BERATZHAUSEN (pdr/sm) – Wenn die Glocken nach den letzten Akkorden des „Gloria“ beim Gottesdienst am Gründonnerstagabend bis zum „Ehre sei Gott“ in der Osternacht (am Karsamstagabend oder am frühen Morgen des Ostersonntags) verstummen, treten zum Bekanntmachen der kirchlichen liturgischen Feiern traditionell die Karfreitagsratschen an die Stelle der Glocken. In Beratzhausen hat der Schreiner Josef Meier nach den Mustern vorhandener Ratschen im Laufe der Jahre über 20 neue Geräte hergestellt und diese verschiedenen kirchlichen Einrichtungen gestiftet. 
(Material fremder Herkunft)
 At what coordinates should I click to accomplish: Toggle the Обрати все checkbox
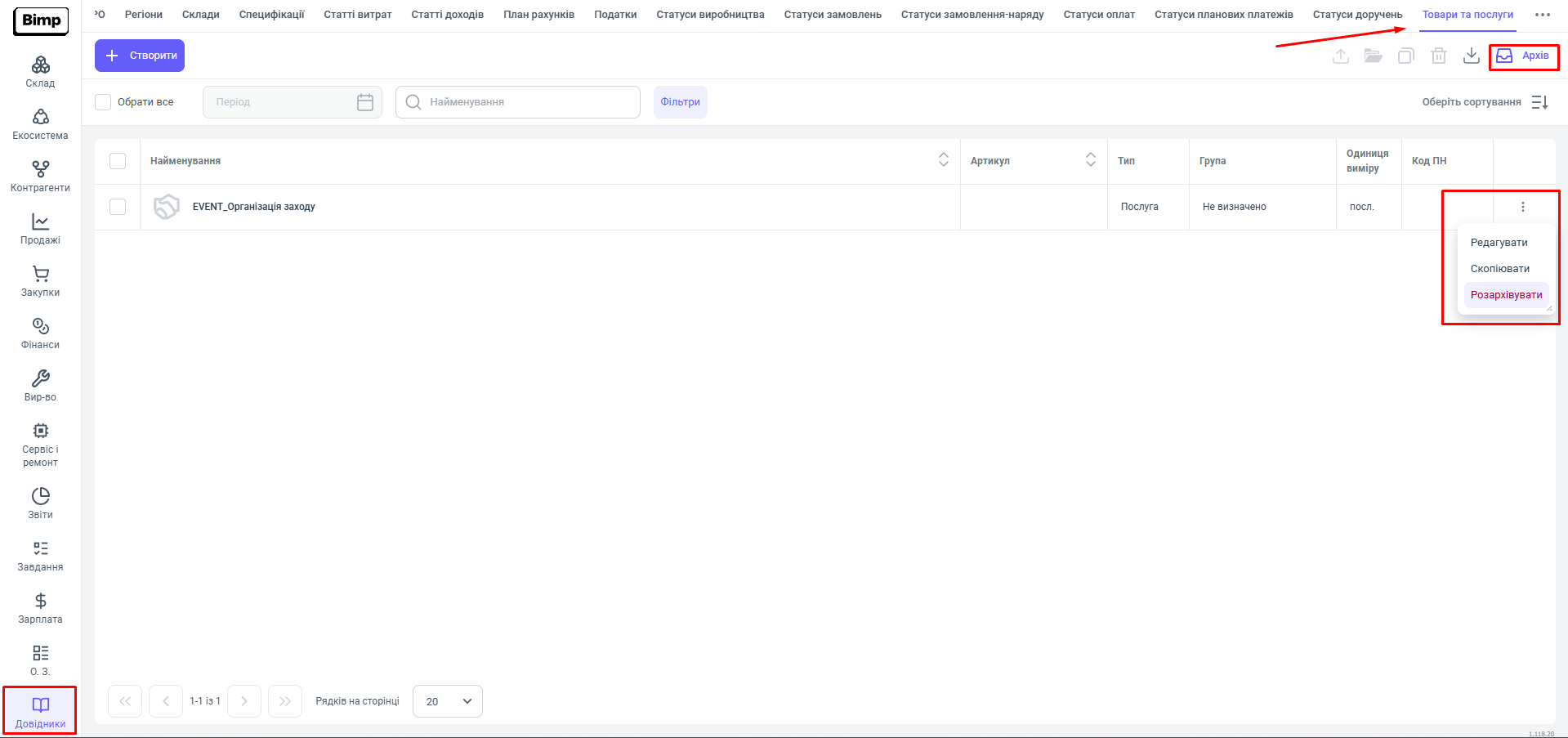[x=103, y=102]
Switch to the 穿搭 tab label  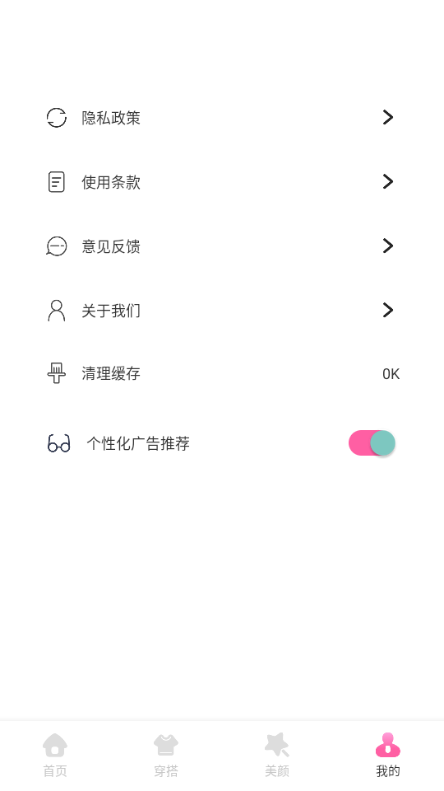coord(166,771)
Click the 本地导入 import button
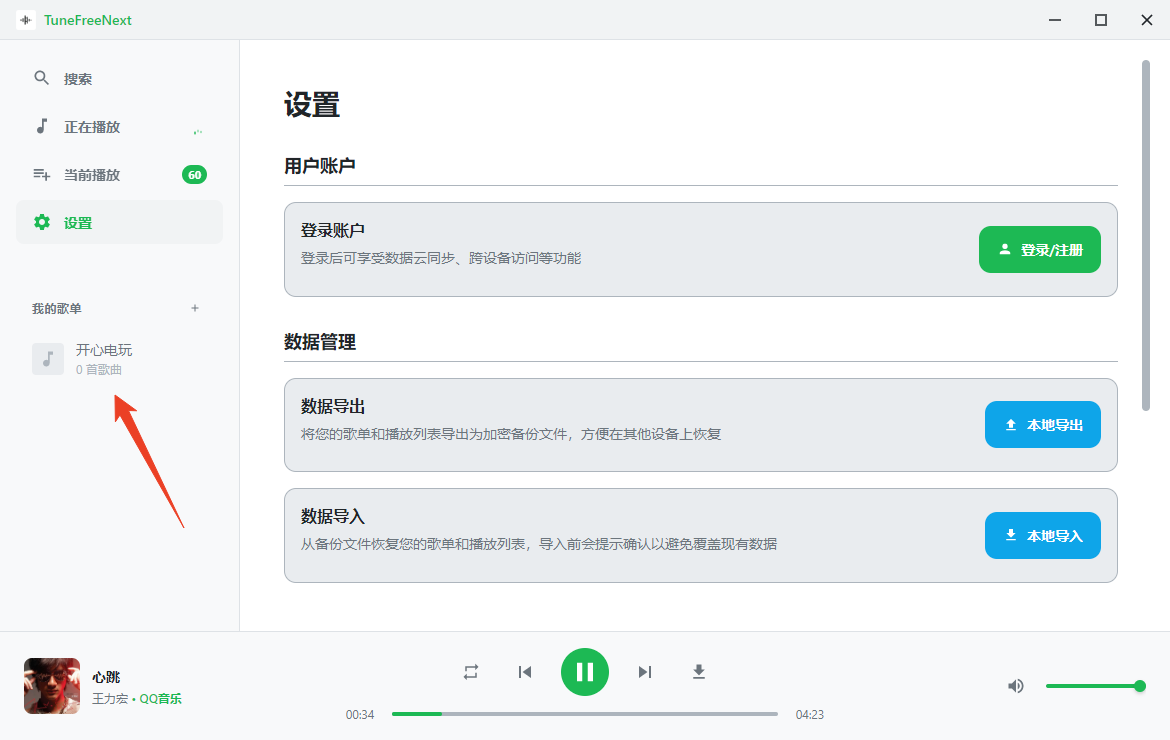Image resolution: width=1170 pixels, height=740 pixels. (x=1042, y=535)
Der Volksmund sagt bekanntlich über die Kartage: „Die Glocken fliegen nach Rom.“ Doch auch die an den drei Kartagen für sie dienstleistenden Ratschen halten nicht ewig. So war für Schreiner Josef Meier, der immer auch mit Ideen und Erzeugnissen aus seiner Werkstatt die internationale Kulturarbeit in der Europagemeinde Beratzhausen unterstützt, der Anblick einer kaputten Karfreitagsratsche, die während des Jahres im Aufgang zum Turm der Pfarrkirche lagerte, Anlass für seine Initiative. „Da muss Ersatz her“, dachte er sich und holte sich eine der noch funktionstüchtigen Ratschen, um deren Bauweise und Technik genauer unter die Lupe zu nehmen. 

Erinnerungen an Lehrzeit

Bereits in seiner Lehrzeit in den 1950er-Jahren beim damaligen Be­ratzhausener Pfarrmesner und Schreiner Josef Wittl hat Josef Meier Karfreitagsratschen restauriert und hergestellt. Die älteren, seit vielen Jahren in der Pfarrei St. Peter und Paul in Beratzhausen im Einsatz befindlichen Ratschen könnten also durchaus schon durch seine Hände gegangen sein. Jedenfalls erinnerte sich Josef Meier nun wieder an die Handgriffe, die er als Lehrbub beim Umgang mit den Karfreitagsratschen erlernt und routiniert praktiziert hatte. Und solche Tätigkeiten vergisst man nicht. Der heute als Hobbyschreiner immer noch mehrere Stunden täglich aktiv arbeitende Handwerker beschloss also, ein paar Ratschen zu bauen und diese für Gotteshäuser, die ihm besonders am Herzen liegen, zu stiften.

Technische Varianten

Die vorhandenen Beratzhausener Karfreitagsratschen dienten ihm zunächst als Muster, die neuen hat er aber in einer etwas anderen Form gebaut. Und auch mehrere Variationen mit zwei oder vier Drehknöpfen zum Verstellen des Ratsch-Klanges. Bei den Karfreitagsratschen gibt es natürlich unterschiedliche Techniken: die offene Federratsche, die Kasten- und Walzenratsche sowie die Hammerratsche. Bei Letzterer ist es nicht weit zur Leidensgeschichte Jesu. Die Ratschen, so lässt sich durchaus interpretieren, können auch als Symbol für die harten und brutalen Schläge der Hämmer bei der Kreuzigung Christi gesehen werden, vor allem wenn die Kurbeln langsam gedreht werden. Die Brutalität der Passion Christi wird damit ebenfalls verdeutlicht. Aber auch für die Ohren (und die Seele) sind die Klänge der Ratschen unangenehm. Die Ratschen haben eben ihre eigene Sprache des Leids.